▸ **Work to be completed**: Only the lines from the one containing "The image size is (1188, 678)." through the one containing "Viewport: 218px width, 269px height." should be printed, exactly as they appear below, with both ends included.

[Stored data]
· · ·

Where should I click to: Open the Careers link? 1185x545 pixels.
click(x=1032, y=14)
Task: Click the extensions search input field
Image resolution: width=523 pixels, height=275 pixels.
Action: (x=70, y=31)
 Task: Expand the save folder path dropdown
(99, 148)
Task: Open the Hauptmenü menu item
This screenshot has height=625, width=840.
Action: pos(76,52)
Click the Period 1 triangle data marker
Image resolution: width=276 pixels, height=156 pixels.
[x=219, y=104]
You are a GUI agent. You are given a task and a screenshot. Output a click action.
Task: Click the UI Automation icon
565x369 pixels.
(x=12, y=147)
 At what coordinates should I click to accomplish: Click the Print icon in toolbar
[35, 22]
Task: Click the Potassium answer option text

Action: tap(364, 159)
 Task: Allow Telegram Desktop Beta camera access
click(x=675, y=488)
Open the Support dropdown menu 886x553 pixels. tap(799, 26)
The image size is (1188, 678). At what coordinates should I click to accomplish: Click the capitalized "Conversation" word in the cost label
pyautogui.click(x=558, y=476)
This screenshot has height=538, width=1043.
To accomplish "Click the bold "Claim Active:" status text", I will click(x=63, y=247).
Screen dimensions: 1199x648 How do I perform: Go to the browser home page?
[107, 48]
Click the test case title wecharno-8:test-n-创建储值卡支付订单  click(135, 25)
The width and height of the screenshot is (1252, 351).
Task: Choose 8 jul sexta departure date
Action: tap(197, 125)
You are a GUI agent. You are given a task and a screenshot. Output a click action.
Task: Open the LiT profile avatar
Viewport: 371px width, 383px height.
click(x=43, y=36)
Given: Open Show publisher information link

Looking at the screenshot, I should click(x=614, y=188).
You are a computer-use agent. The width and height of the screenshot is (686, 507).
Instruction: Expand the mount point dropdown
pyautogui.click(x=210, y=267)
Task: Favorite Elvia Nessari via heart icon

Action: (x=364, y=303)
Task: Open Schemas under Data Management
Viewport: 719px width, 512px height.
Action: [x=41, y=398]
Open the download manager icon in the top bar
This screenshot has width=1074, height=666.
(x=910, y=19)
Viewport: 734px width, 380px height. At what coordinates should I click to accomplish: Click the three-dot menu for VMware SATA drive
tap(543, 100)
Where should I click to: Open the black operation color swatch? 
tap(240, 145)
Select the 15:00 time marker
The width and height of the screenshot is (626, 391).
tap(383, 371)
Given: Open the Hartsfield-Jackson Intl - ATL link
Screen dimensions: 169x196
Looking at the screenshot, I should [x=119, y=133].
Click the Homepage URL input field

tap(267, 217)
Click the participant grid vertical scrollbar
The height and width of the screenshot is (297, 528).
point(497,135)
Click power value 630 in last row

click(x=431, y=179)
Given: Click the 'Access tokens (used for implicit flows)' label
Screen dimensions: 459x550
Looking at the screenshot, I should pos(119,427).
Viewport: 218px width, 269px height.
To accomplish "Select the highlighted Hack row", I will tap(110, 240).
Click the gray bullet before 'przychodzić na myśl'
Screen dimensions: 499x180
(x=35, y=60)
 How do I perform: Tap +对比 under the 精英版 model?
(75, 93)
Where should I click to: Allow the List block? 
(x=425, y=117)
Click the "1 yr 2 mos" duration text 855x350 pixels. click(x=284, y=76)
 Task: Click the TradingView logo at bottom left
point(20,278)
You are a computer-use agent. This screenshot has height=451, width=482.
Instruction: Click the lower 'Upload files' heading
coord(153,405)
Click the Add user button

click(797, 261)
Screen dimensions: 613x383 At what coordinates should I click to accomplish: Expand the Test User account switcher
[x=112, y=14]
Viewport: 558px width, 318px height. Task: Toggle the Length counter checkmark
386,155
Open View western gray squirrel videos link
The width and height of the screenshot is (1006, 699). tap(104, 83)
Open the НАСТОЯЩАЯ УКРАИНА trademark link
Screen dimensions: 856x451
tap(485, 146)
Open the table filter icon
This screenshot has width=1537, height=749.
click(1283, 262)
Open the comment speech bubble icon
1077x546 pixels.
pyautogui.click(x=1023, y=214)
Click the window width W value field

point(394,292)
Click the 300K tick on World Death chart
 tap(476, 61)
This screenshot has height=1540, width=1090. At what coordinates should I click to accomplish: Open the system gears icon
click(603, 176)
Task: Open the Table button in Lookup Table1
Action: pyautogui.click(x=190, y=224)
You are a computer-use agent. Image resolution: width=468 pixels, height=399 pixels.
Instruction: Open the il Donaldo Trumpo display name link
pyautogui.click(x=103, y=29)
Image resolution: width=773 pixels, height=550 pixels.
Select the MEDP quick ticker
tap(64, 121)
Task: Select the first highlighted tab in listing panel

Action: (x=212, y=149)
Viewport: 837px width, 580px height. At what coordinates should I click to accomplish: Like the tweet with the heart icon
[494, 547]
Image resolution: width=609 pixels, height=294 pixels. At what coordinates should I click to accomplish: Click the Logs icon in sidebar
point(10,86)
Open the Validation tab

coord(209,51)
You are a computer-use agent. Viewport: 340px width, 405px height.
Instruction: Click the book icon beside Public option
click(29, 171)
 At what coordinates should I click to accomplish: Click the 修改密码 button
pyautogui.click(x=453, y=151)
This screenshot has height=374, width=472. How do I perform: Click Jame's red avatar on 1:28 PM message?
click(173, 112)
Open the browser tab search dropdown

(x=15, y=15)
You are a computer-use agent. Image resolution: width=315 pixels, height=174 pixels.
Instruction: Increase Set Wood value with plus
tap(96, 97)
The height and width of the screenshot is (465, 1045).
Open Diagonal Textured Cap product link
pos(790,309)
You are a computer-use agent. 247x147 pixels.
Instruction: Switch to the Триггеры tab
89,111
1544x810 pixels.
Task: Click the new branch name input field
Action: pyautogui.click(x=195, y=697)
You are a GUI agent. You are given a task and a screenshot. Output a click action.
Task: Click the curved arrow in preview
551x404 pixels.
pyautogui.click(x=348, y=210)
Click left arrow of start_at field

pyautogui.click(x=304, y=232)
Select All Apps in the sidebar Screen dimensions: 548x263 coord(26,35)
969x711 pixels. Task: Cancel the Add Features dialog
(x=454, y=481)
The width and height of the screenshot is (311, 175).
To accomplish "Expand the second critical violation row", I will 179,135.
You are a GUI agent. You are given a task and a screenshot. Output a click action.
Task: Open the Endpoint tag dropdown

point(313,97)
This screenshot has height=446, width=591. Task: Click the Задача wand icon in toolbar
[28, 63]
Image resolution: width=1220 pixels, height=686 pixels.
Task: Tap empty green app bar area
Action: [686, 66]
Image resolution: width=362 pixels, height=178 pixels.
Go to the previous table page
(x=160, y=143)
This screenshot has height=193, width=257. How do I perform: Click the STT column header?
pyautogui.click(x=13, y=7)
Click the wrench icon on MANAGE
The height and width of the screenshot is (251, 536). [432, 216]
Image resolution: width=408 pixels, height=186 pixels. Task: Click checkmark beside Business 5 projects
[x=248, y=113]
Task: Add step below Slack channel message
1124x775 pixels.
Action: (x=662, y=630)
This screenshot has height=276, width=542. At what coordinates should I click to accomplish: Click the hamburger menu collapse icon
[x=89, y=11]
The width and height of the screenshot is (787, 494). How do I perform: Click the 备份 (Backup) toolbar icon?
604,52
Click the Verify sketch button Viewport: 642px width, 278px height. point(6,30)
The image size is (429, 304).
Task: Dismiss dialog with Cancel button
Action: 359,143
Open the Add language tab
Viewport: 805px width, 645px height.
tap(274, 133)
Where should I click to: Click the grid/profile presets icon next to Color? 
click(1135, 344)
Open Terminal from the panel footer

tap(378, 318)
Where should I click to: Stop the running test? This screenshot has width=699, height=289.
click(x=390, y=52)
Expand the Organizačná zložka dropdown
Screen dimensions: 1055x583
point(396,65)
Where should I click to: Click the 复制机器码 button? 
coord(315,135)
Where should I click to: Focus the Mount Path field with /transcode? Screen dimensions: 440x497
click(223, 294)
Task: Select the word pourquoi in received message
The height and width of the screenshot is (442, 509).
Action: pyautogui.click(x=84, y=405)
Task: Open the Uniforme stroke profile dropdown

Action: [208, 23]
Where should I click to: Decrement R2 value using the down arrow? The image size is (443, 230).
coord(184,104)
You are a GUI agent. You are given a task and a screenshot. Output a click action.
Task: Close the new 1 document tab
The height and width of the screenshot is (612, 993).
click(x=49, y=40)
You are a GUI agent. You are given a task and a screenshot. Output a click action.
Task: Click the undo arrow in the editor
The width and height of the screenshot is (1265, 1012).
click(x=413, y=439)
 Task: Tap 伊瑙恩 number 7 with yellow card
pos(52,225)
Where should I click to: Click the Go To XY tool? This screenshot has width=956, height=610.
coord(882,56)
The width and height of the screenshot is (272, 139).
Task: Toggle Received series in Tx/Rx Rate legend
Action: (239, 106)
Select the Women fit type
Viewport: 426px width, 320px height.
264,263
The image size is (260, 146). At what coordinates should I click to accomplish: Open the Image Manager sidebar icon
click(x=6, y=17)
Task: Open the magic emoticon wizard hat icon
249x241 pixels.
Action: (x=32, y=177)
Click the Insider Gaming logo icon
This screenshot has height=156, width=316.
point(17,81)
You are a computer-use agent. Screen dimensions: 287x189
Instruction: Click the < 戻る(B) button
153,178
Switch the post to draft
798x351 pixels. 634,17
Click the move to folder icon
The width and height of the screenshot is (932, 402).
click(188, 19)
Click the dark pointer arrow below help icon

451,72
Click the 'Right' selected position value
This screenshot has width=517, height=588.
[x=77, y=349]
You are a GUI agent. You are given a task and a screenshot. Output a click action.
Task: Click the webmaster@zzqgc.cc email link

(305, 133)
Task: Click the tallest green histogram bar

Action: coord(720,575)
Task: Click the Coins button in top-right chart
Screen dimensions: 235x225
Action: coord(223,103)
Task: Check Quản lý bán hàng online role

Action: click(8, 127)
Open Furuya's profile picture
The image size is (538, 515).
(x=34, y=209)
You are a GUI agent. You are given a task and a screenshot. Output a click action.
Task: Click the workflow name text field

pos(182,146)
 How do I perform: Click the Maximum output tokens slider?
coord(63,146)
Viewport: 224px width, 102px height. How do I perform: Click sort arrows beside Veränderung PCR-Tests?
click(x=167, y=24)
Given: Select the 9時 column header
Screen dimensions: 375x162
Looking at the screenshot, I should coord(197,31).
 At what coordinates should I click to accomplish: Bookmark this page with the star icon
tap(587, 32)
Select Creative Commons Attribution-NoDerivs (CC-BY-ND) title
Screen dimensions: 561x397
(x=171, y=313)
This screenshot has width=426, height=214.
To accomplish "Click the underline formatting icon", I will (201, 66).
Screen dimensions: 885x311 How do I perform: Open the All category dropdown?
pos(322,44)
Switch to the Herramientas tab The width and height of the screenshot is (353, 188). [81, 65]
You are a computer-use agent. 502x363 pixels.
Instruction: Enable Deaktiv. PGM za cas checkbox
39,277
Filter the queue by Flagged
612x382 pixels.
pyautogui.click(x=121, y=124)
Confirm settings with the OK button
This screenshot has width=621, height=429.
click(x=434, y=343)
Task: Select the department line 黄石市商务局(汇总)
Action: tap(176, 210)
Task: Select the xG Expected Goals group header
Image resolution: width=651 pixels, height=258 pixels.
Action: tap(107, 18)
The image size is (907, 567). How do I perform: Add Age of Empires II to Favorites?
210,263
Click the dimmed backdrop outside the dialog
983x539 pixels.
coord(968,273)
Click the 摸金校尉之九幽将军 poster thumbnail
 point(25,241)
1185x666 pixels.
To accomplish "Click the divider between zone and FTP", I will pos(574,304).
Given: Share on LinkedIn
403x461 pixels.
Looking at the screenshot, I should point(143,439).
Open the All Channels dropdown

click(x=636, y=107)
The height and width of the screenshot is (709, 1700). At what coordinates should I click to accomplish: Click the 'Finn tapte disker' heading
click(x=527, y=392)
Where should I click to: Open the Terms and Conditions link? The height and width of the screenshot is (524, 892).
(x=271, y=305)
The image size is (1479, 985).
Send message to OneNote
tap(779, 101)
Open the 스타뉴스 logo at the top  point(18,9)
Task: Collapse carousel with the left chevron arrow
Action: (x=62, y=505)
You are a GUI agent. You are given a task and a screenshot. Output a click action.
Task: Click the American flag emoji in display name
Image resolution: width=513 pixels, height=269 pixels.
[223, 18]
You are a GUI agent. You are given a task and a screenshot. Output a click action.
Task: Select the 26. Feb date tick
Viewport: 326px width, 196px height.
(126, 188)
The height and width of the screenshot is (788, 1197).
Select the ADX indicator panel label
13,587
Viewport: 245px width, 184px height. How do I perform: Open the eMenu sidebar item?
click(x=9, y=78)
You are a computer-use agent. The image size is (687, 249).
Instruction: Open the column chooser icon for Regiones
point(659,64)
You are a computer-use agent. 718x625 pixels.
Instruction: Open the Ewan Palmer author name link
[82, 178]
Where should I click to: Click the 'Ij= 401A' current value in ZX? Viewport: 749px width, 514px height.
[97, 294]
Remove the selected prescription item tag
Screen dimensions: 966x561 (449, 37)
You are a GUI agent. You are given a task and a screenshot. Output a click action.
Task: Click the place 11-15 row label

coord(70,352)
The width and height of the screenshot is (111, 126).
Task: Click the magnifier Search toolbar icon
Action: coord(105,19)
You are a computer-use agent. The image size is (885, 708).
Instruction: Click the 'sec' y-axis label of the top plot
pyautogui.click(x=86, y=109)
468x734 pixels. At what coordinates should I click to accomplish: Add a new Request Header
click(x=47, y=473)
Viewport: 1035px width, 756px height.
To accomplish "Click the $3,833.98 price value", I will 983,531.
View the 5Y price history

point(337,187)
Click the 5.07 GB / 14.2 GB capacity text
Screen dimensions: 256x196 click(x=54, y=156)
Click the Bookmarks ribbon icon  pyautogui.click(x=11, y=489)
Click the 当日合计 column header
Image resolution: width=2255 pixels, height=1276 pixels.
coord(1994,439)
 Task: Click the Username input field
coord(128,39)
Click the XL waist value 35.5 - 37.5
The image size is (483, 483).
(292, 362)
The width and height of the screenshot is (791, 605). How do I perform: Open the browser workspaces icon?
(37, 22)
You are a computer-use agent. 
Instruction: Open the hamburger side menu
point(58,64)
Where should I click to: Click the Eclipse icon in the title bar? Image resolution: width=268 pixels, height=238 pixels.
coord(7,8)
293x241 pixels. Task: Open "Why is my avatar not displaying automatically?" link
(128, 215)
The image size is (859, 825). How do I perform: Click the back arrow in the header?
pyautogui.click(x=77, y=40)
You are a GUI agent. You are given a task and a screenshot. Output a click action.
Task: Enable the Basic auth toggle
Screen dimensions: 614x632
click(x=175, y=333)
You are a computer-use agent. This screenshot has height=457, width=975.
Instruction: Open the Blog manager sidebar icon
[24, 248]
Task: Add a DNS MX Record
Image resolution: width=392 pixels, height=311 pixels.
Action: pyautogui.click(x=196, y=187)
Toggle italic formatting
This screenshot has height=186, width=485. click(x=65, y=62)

· · ·

▸ **Answer box**:
The image size is (1188, 678). At what coordinates should I click to accomplish: Click the capitalized "Conversation" word in the cost label
pyautogui.click(x=558, y=476)
This screenshot has height=538, width=1043.
To accomplish "Click the bold "Claim Active:" status text", I will click(x=63, y=247).
Screen dimensions: 1199x648 How do I perform: Go to the browser home page?
[107, 48]
Click the test case title wecharno-8:test-n-创建储值卡支付订单  click(135, 25)
The width and height of the screenshot is (1252, 351).
Task: Choose 8 jul sexta departure date
Action: tap(197, 125)
You are a GUI agent. You are given a task and a screenshot. Output a click action.
Task: Open the LiT profile avatar
Viewport: 371px width, 383px height.
click(x=43, y=36)
Given: Open Show publisher information link

Looking at the screenshot, I should click(x=614, y=188).
You are a computer-use agent. The width and height of the screenshot is (686, 507).
Instruction: Expand the mount point dropdown
pyautogui.click(x=210, y=267)
Task: Favorite Elvia Nessari via heart icon

Action: (x=364, y=303)
Task: Open Schemas under Data Management
Viewport: 719px width, 512px height.
Action: [x=41, y=398]
Open the download manager icon in the top bar
This screenshot has width=1074, height=666.
(x=910, y=19)
Viewport: 734px width, 380px height. At what coordinates should I click to accomplish: Click the three-dot menu for VMware SATA drive
tap(543, 100)
Where should I click to: Open the black operation color swatch? 
tap(240, 145)
Select the 15:00 time marker
The width and height of the screenshot is (626, 391).
tap(383, 371)
Given: Open the Hartsfield-Jackson Intl - ATL link
Screen dimensions: 169x196
Looking at the screenshot, I should [x=119, y=133].
Click the Homepage URL input field

tap(267, 217)
Click the participant grid vertical scrollbar
The height and width of the screenshot is (297, 528).
point(497,135)
Click power value 630 in last row

click(x=431, y=179)
Given: Click the 'Access tokens (used for implicit flows)' label
Screen dimensions: 459x550
Looking at the screenshot, I should pos(119,427).
Viewport: 218px width, 269px height.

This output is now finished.